*THE PROBLEM*. Scan the listing below for the string "agent" and copy each line where it turns up.

Segment Start: INPUT FOR THIS TASK

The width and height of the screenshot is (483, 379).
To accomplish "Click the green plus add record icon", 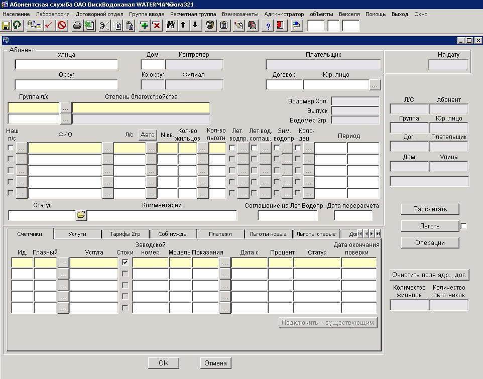I will pos(144,25).
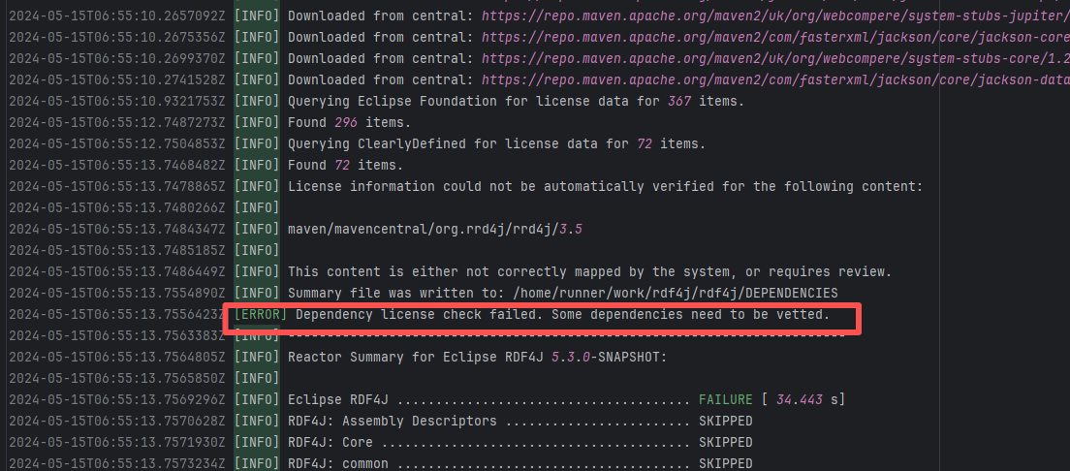The height and width of the screenshot is (471, 1070).
Task: Click the 'Found 72 items' log line
Action: (x=345, y=165)

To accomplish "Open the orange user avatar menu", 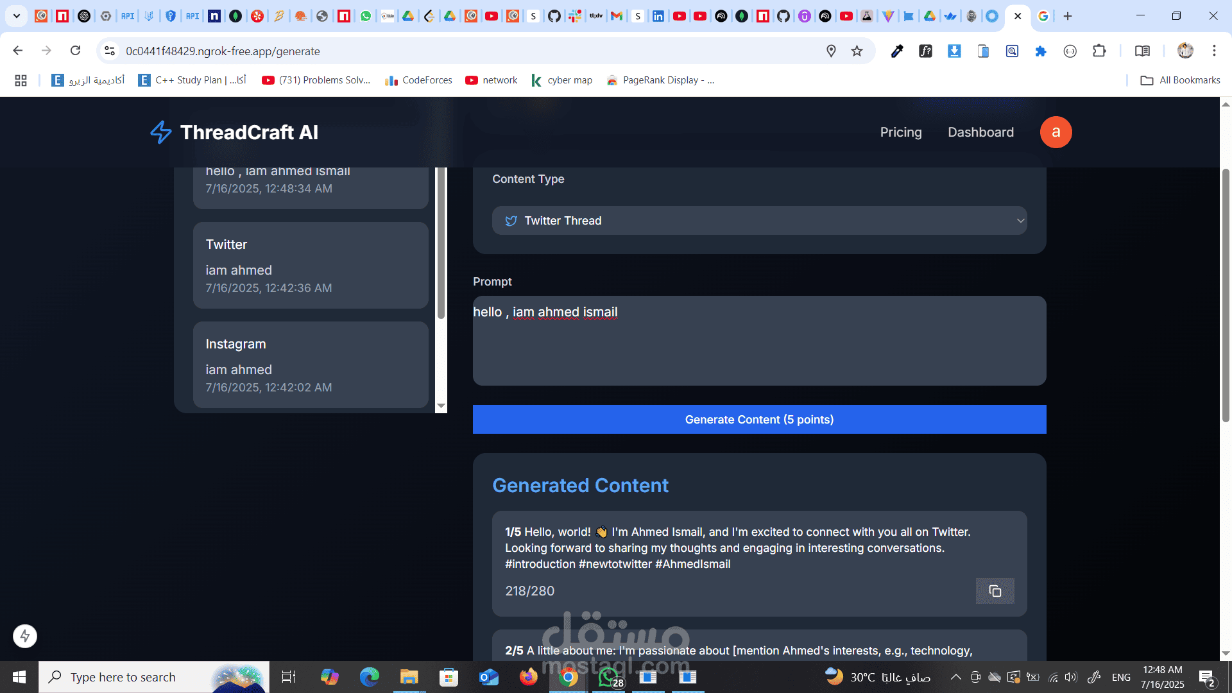I will (1056, 132).
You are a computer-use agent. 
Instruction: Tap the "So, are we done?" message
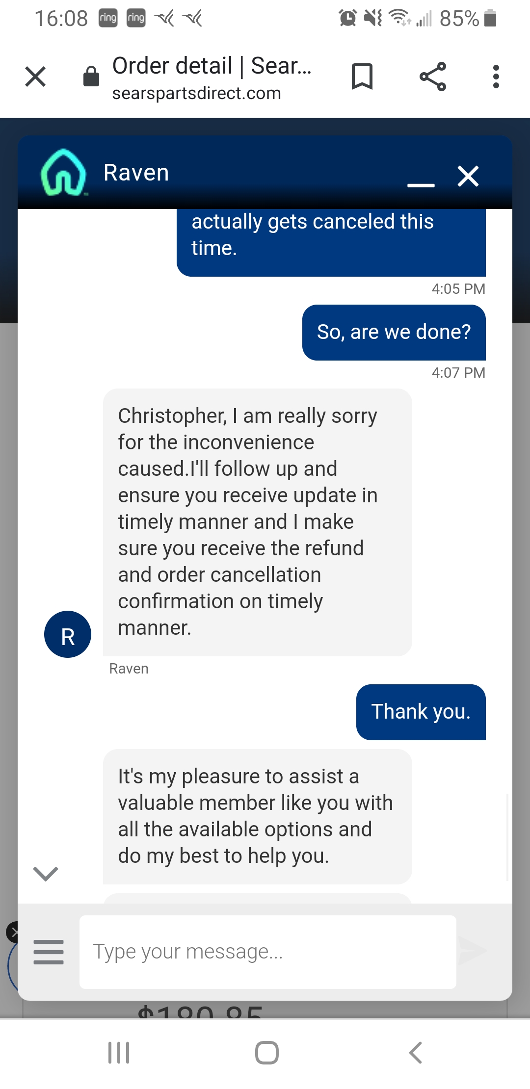coord(394,333)
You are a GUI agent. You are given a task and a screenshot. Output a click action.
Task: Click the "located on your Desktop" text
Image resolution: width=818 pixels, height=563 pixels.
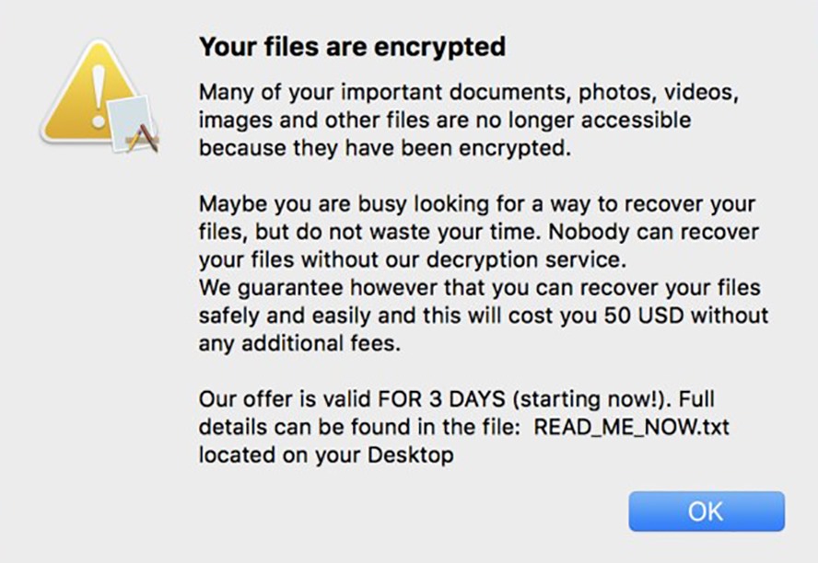326,455
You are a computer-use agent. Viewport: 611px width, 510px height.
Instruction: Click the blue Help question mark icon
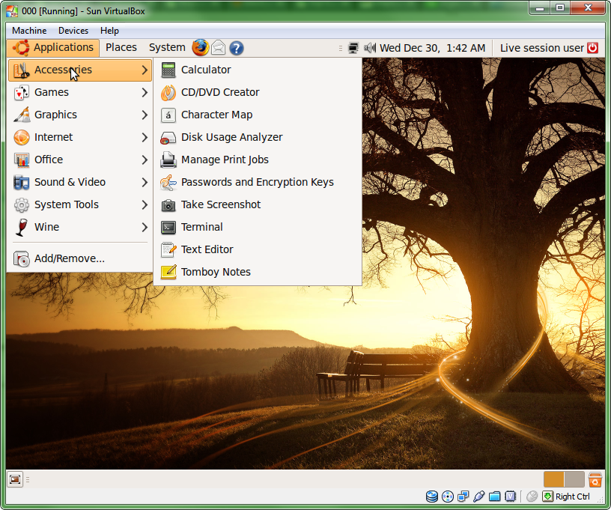pos(236,48)

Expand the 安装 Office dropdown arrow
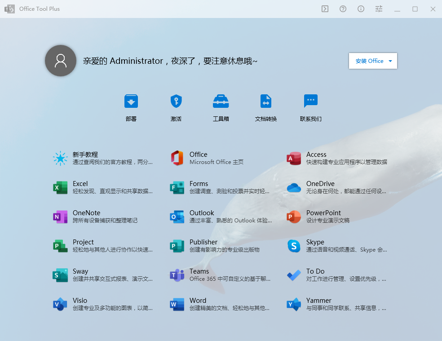[390, 61]
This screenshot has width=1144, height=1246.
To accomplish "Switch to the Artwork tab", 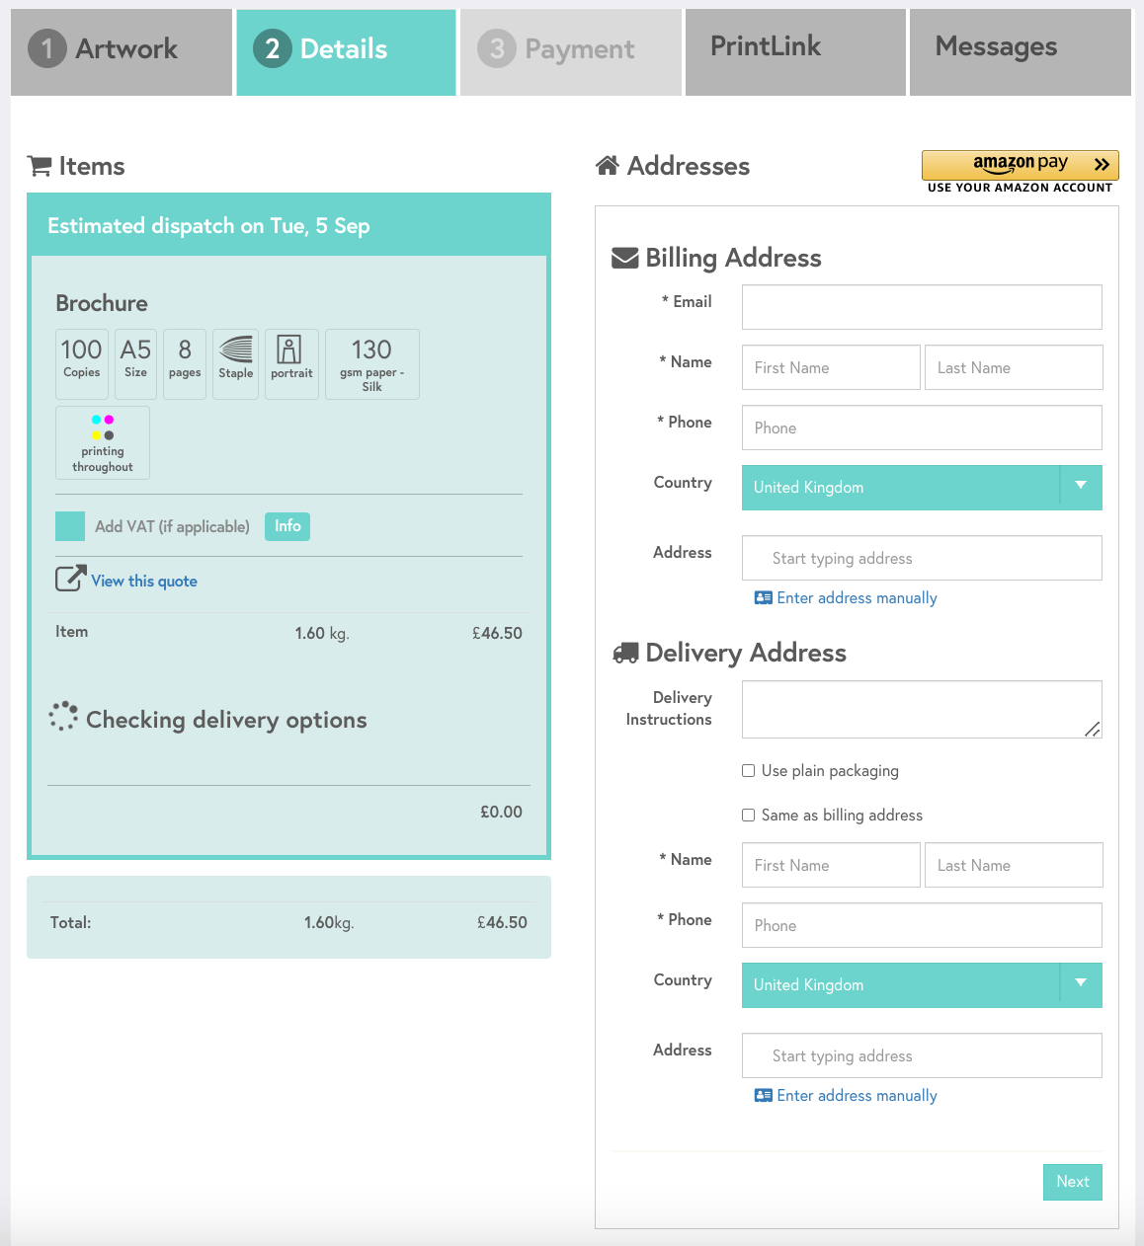I will tap(122, 51).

Segment End: INPUT FOR THIS TASK

*YOUR SOLUTION*.
You are a computer-use agent. 
You are a GUI agent. You are given a task and a screenshot. Output a click action.
You are a computer-use agent. Viewport: 611px width, 510px height.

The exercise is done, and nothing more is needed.